Purportedly written by the disciple Paul in the mid—1st century, the text describes the need to lie about the life and supposed miracles of Jesus Christ in order to spread the new faith. The results of this "revelation" I hardly need record–for while the Alexandra the Great and Churchill controversies were focused, at least initially, on academic and political circles, most of the world was immediately swept up in and polarized by the battle over the Fifth Gospel, which inspired the creation of an unprecedented number of websites and online journalistic organs devoted entirely to the debate. How all those millions of confused, passionate souls would react today to the revelation that their crisis of faith was created and manipulated by a mere seven people aboard a mysterious electromagnetic vessel I can’t say. For my part, I still stand in awe of the feat.

But Malcolm’s team, rather than pausing for self-congratulation, immediately turned its attention to that greatest of secular religions, science–specifically, evolution. The work here involved the creation of a deceptively simple set of artifacts: a group of partial skeletons and skulls, assembled by Jonah and Eli and molecularly fossilized by Julien Fouché. The bones were those of several modern human beings of relatively small stature that the Kupermans covertly placed deep in a remote archaeological dig in South Africa. When found, the remains ignited a fire storm, for Julien had done his work so convincingly that even the most skeptical scientists could find no way to dispute that the bones were at least 5 million years old. In other words, there was no longer a question of any "missing link" between man and ape, because the entire theory of evolution had apparently been discredited: humans very much like us had, apparently, existed alongside more primitive types of man.
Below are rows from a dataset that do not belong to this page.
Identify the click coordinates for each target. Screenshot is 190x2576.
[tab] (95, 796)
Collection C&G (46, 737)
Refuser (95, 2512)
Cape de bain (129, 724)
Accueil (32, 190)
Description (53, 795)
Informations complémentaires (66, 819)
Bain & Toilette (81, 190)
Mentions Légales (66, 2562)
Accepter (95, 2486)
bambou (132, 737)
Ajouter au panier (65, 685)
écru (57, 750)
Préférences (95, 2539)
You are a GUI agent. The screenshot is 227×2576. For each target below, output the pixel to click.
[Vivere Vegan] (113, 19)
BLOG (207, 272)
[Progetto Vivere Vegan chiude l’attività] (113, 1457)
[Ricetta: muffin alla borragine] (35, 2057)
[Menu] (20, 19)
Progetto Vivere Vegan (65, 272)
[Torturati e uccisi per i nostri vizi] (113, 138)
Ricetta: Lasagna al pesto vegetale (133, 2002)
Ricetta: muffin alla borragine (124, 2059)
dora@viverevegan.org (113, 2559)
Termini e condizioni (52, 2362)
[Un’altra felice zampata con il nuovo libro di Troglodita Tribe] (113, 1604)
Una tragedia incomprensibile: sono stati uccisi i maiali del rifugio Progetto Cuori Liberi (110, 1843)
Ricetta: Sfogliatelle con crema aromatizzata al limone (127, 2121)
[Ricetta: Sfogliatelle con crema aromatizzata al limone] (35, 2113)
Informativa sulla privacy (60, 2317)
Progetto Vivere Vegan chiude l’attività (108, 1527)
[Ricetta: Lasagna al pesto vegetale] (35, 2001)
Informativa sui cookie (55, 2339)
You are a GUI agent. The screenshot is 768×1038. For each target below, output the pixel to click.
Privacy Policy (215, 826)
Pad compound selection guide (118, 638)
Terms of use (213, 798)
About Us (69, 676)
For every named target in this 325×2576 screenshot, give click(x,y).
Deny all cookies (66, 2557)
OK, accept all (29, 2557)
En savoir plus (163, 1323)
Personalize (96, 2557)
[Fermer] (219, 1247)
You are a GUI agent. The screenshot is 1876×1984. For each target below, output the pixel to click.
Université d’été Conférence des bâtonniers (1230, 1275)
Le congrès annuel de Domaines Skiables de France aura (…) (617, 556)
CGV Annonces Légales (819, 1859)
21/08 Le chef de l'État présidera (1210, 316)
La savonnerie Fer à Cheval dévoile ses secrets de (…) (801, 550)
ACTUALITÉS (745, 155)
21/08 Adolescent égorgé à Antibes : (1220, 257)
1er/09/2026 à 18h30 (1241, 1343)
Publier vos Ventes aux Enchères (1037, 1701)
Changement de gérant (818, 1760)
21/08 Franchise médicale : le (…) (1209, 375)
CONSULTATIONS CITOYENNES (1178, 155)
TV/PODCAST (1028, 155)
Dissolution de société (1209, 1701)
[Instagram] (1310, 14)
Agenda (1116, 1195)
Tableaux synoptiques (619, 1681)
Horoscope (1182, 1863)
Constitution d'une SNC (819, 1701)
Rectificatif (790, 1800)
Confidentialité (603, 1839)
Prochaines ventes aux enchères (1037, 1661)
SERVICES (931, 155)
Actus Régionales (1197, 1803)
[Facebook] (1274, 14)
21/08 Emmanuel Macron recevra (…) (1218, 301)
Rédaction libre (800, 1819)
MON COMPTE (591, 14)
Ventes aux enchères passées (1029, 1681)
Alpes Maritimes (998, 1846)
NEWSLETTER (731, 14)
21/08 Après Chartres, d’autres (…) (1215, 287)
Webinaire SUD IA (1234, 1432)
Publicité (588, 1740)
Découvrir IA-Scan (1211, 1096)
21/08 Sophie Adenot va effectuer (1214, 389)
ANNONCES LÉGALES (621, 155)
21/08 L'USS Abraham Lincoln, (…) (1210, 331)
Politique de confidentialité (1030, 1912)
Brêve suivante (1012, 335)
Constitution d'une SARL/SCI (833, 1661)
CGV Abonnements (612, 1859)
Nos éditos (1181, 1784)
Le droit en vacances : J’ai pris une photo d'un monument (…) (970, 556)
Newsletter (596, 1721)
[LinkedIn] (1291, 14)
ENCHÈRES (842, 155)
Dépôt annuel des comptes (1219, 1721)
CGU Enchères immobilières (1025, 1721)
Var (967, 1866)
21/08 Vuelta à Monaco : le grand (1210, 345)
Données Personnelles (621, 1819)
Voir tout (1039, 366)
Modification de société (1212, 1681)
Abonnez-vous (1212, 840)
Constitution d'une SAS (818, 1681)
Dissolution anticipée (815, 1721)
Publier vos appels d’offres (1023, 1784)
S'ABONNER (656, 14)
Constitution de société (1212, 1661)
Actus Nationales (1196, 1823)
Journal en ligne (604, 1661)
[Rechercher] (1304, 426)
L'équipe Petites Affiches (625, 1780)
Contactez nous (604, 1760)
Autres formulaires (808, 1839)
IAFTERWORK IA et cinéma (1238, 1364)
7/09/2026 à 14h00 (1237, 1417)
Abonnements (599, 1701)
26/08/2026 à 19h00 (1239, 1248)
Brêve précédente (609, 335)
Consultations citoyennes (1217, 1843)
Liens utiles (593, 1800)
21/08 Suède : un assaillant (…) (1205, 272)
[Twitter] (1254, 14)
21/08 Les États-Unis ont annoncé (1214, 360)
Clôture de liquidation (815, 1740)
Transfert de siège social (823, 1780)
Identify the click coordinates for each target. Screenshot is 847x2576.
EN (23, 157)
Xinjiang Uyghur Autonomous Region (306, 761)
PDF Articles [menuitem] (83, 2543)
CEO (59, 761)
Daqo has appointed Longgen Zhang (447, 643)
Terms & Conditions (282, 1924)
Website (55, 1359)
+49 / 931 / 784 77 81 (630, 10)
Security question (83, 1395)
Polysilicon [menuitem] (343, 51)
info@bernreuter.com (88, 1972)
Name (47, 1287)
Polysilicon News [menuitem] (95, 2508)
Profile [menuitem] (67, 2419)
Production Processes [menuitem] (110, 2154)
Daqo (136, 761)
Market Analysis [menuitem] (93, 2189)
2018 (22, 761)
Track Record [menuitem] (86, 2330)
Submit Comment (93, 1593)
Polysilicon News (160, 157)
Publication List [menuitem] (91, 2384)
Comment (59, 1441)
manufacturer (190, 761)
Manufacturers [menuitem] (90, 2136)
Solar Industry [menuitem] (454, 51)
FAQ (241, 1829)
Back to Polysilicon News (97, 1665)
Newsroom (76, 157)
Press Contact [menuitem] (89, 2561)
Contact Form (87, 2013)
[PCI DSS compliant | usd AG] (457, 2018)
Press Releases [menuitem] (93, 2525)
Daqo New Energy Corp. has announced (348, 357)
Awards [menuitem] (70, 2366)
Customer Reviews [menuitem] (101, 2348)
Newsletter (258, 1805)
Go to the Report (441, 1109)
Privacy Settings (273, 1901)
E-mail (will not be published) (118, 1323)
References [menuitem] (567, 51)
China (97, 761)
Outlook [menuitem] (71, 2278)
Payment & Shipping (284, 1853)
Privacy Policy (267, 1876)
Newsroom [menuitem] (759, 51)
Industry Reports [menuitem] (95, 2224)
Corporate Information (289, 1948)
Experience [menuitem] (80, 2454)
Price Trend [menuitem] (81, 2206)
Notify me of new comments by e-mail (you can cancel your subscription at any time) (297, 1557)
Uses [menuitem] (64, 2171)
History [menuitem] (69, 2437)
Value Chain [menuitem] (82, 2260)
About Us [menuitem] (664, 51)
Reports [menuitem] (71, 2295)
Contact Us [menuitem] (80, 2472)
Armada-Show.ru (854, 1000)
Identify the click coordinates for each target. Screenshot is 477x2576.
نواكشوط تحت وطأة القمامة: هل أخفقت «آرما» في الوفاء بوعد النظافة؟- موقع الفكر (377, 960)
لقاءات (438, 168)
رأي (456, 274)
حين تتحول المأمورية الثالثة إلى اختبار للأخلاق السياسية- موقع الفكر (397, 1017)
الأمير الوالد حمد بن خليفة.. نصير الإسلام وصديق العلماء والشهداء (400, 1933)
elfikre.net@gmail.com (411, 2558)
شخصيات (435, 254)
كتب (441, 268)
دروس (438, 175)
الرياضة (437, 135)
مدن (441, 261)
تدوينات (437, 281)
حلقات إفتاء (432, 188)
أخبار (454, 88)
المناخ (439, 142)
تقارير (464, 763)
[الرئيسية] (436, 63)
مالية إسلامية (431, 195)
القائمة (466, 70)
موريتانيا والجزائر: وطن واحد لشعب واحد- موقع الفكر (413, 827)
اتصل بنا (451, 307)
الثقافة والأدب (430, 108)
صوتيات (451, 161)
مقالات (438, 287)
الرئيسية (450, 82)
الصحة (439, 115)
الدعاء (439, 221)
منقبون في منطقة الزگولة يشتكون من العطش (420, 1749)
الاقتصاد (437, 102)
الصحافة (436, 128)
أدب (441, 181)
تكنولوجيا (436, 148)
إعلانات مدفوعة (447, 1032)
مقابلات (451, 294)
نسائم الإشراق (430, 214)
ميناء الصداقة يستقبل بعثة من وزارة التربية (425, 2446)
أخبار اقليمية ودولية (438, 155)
What the Fifth Gospel had done to Christianity, the aptly dubbed Homo inexpectatus did to science; in less than three years, two of the most powerful faiths in the world had been thrown into disarray. Add to all this the numerous smaller jobs that the group undertook merely to keep their collective hand in, and the truth of Malcolm’s claim–that it would be nearly impossible to believe the extent to which contemporary conventional wisdom and popular debate had been choreographed by his group–becomes apparent. Like those individuals who were manipulated by "recovered memory" therapists during the late 20th century, human society began to view itself, as a result of Tressalian’s hoaxes, in an entirely new experiential context. Its utter reliance on information technology caused people–even those who, like me, vainly fancied themselves to be skeptics–to accept the shocking new "facts" that those systems were delivering.

As I say, while my companions were explaining all this to me, they were also imparting instructions, about the thermostatic controls of my body armor, as well as the firing mechanisms of the various hand weapons around me. Things in Afghanistan, Colonel Slayton said, might get "hot in more ways than one." But given my state of mind, understanding all this technical information became a thoroughly unrealistic proposition. I became overwhelmed by the need to get away from them all, if only for a little while, and try to absorb matters on my own. Pleading exhaustion, I begged my companions to let me go to my quarters and rest, and soon I was nearly running down the corridor, ready to slip into bed and surrender myself to sleep.

But this treatment turned out to be very nearly worse than the ailment, for I was awakened far too soon out of a deep and disorienting slumber by the ship’s pulsing alarm. Apparently we had arrived in Afghanistan.